Given data
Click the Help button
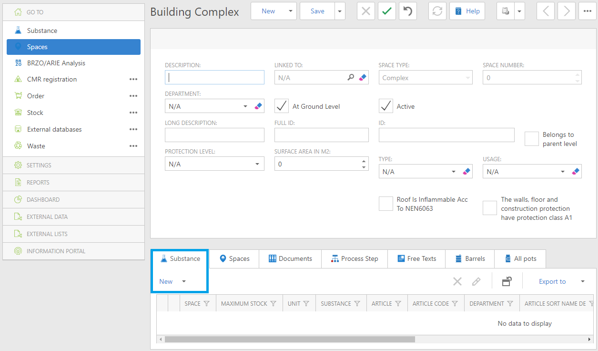click(x=467, y=11)
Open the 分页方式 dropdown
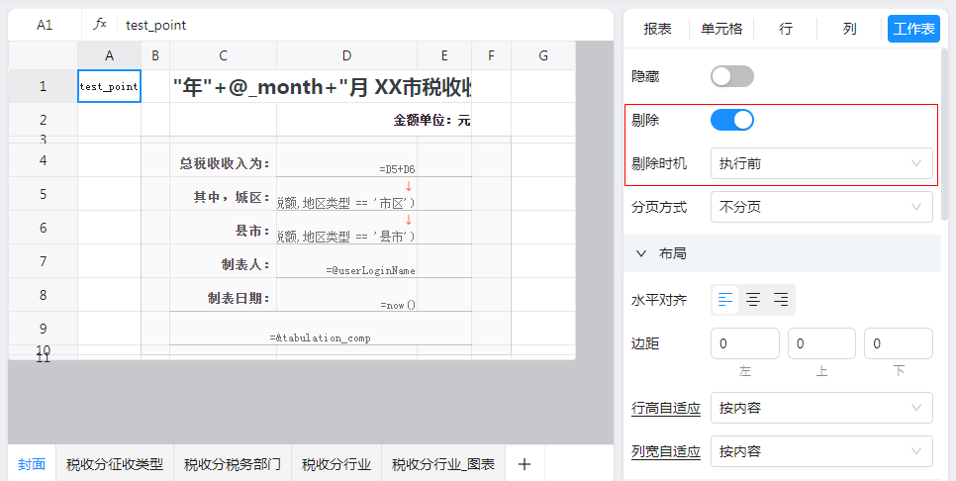956x481 pixels. click(820, 207)
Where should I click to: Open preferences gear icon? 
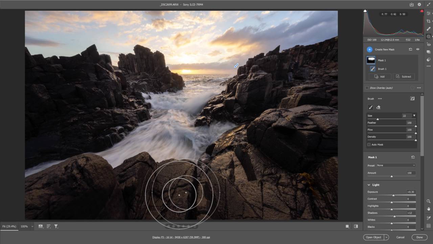tap(419, 4)
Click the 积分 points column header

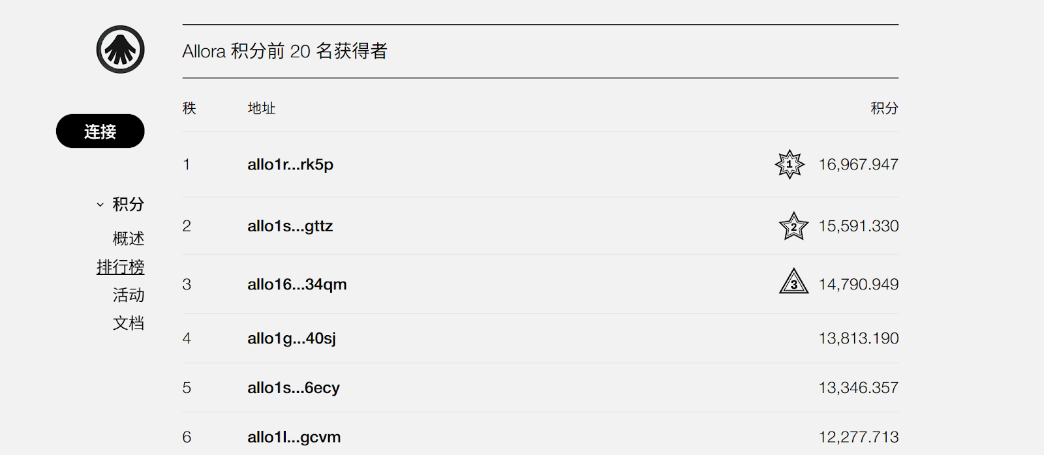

Prompt
The output should be the material above, copied exactly, without its pictures.

Problem solution
Click the Help button
click(x=467, y=11)
Open the 分页方式 dropdown
956x481 pixels. click(820, 207)
Where should I click to: Open preferences gear icon? 
tap(419, 4)
Click the 积分 points column header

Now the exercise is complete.